**Task**
Switch "location" to "position" in the items starting at the line that contains "This screenshot has height=739, width=768." and ending at the line that contains "data-label: 30,2 % is", leaving everything else unchanged. Reproduce only those lines, without the pictures.

**Listed entries**

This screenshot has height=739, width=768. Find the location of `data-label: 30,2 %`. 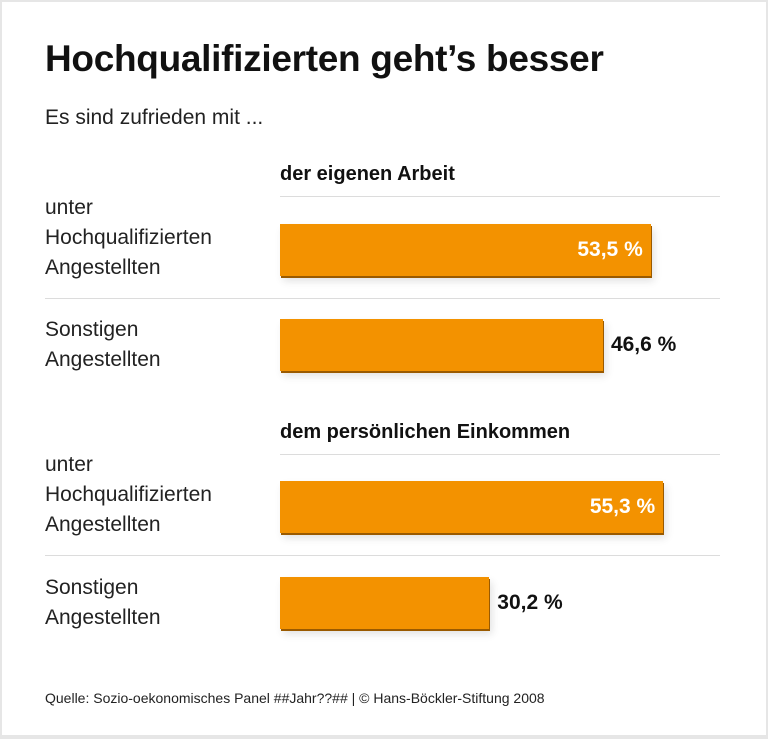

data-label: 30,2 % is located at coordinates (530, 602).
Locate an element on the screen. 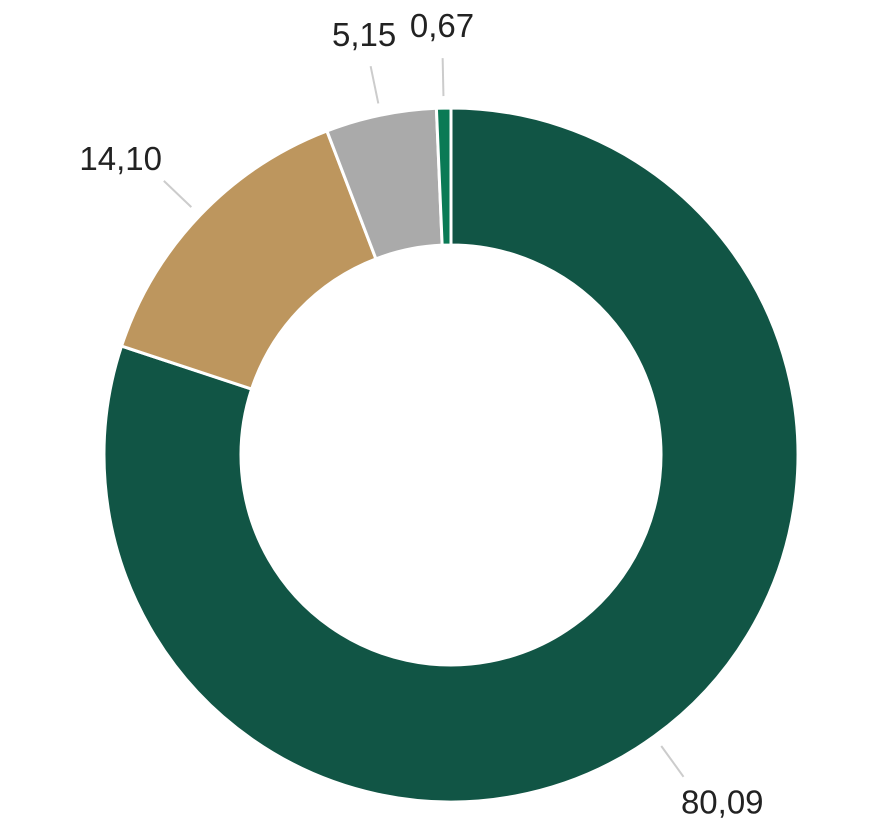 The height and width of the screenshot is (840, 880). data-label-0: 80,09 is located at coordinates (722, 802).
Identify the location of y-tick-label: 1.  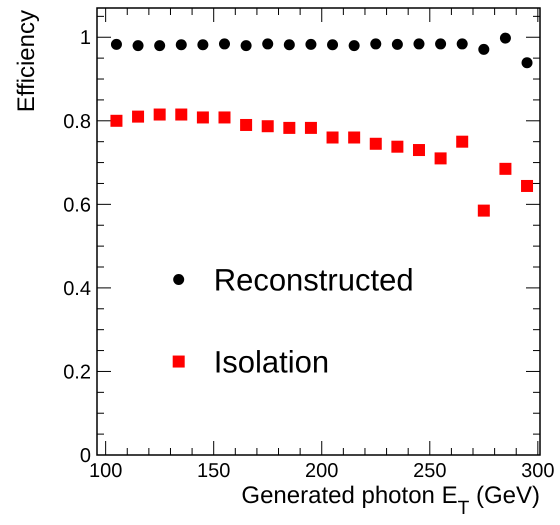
---
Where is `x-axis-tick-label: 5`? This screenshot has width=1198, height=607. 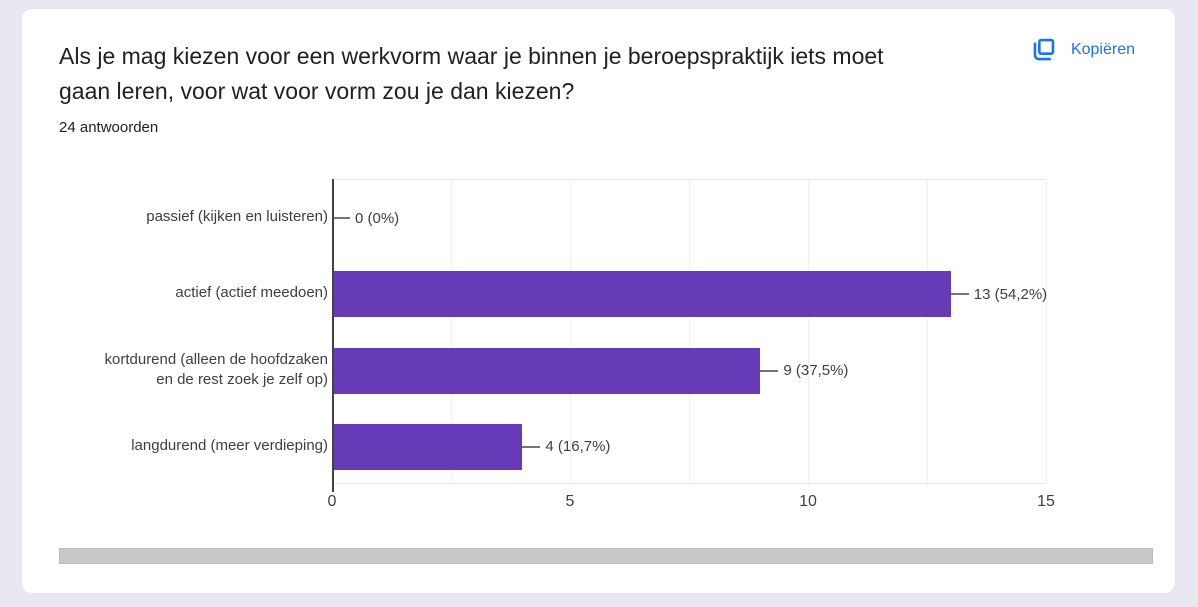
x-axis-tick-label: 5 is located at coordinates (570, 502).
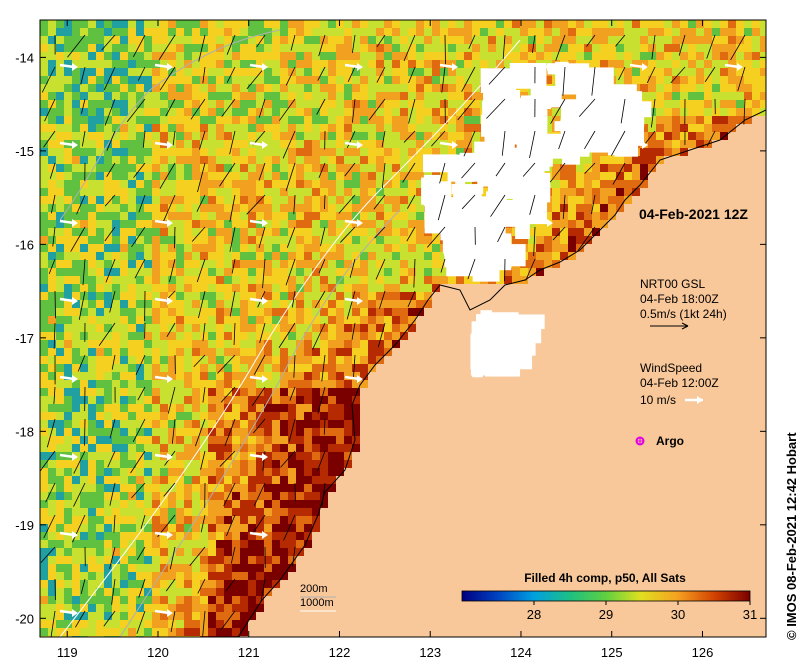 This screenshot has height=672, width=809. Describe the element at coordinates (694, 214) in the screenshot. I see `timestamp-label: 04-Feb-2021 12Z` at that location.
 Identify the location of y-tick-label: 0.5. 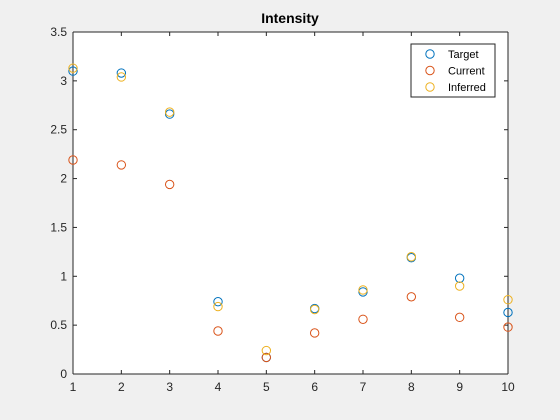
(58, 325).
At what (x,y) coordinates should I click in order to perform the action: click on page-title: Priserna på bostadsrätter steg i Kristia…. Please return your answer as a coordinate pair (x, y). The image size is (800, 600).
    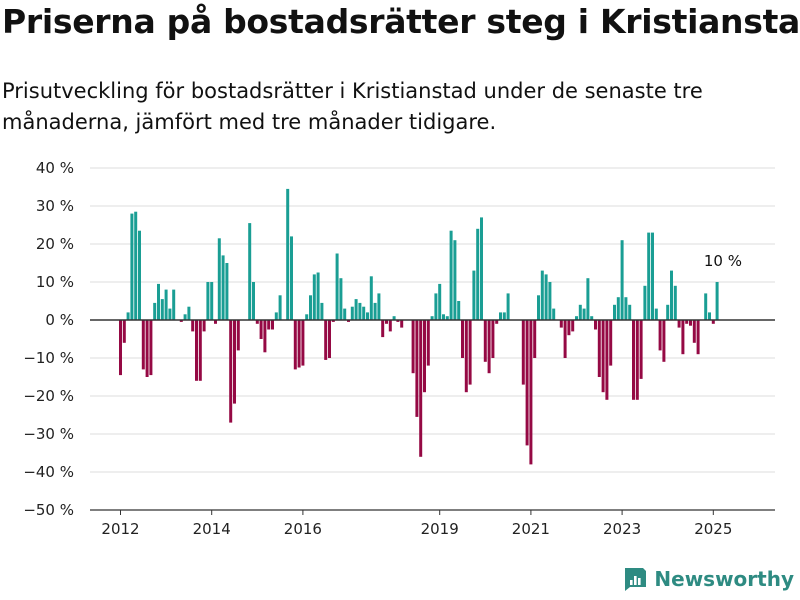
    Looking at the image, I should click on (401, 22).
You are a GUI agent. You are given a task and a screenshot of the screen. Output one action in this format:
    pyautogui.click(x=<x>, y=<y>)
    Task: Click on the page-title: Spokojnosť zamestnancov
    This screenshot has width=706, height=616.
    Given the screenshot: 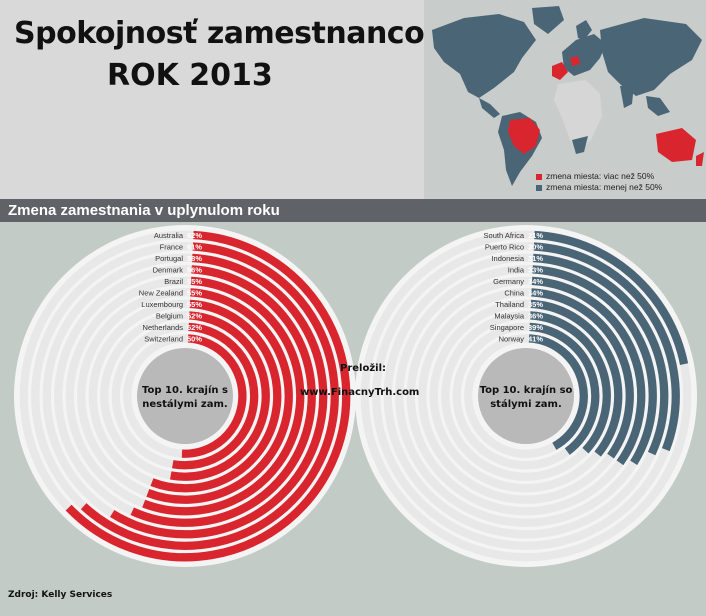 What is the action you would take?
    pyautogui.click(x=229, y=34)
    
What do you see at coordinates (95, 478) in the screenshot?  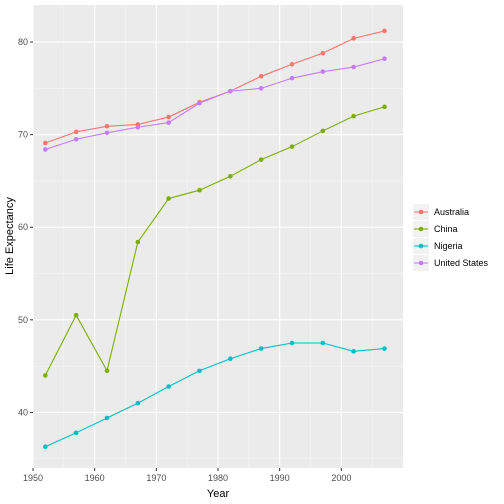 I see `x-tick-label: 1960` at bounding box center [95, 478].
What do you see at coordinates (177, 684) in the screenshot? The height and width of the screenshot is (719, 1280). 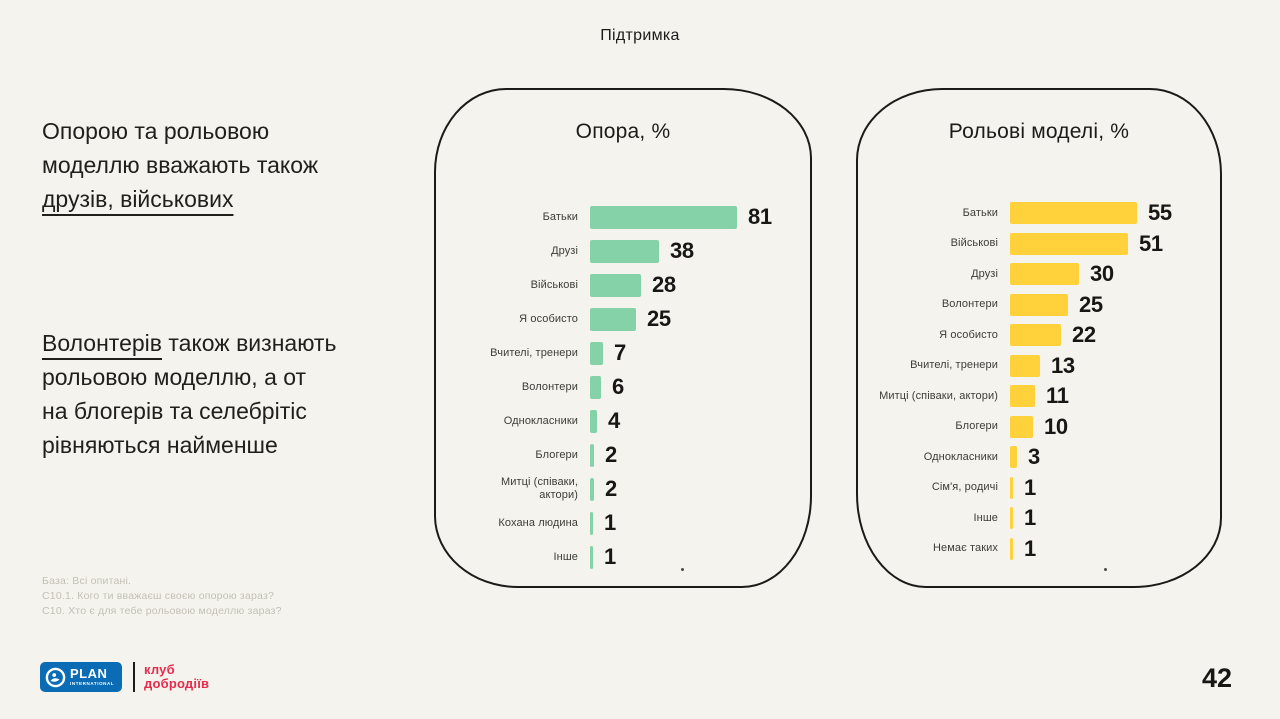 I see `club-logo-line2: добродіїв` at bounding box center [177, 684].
==
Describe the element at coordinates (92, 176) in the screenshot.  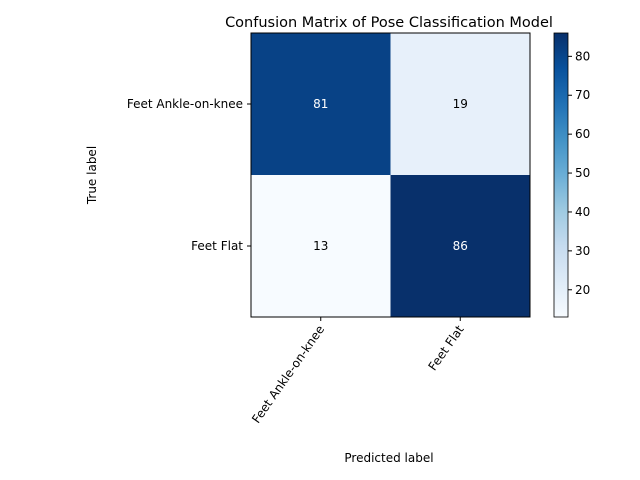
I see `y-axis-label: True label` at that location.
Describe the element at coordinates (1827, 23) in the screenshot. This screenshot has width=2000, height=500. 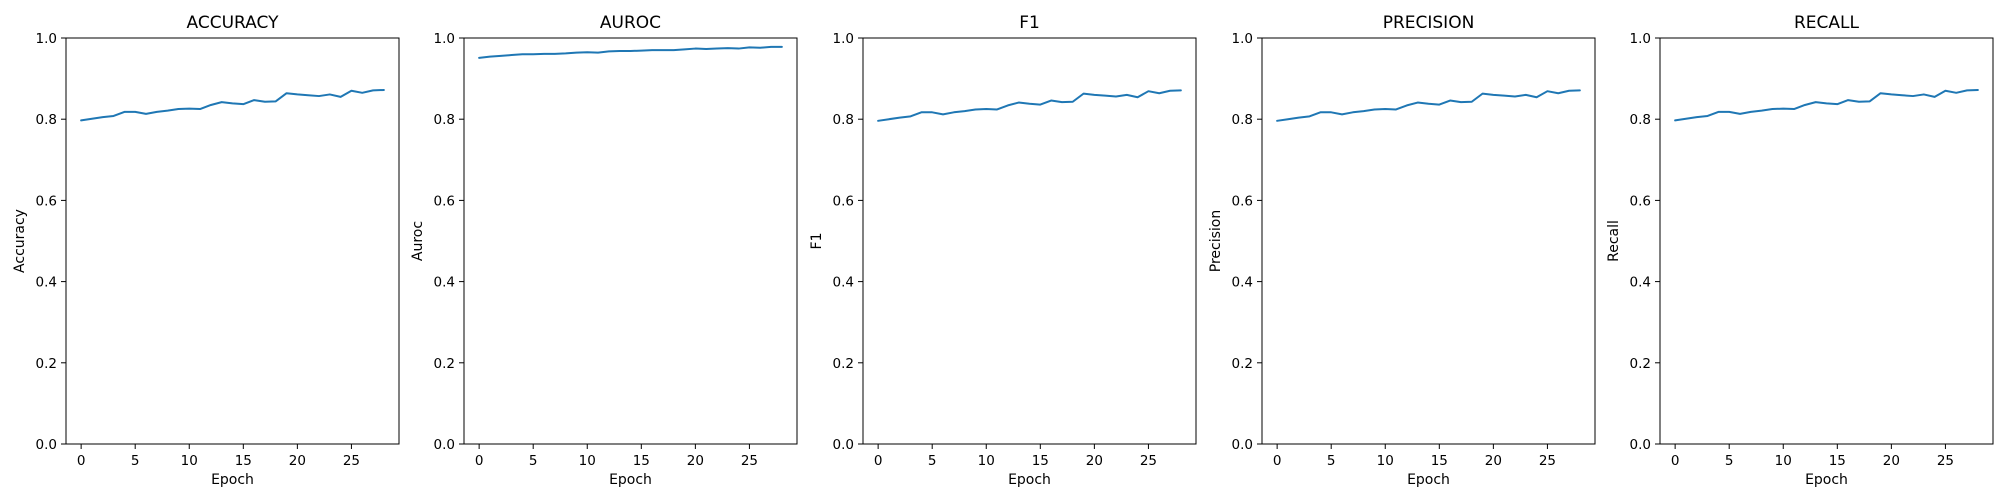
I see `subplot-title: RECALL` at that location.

**Response to this task**
This screenshot has height=739, width=768. Find the position of `data-label: 30,2 %`. 

data-label: 30,2 % is located at coordinates (530, 602).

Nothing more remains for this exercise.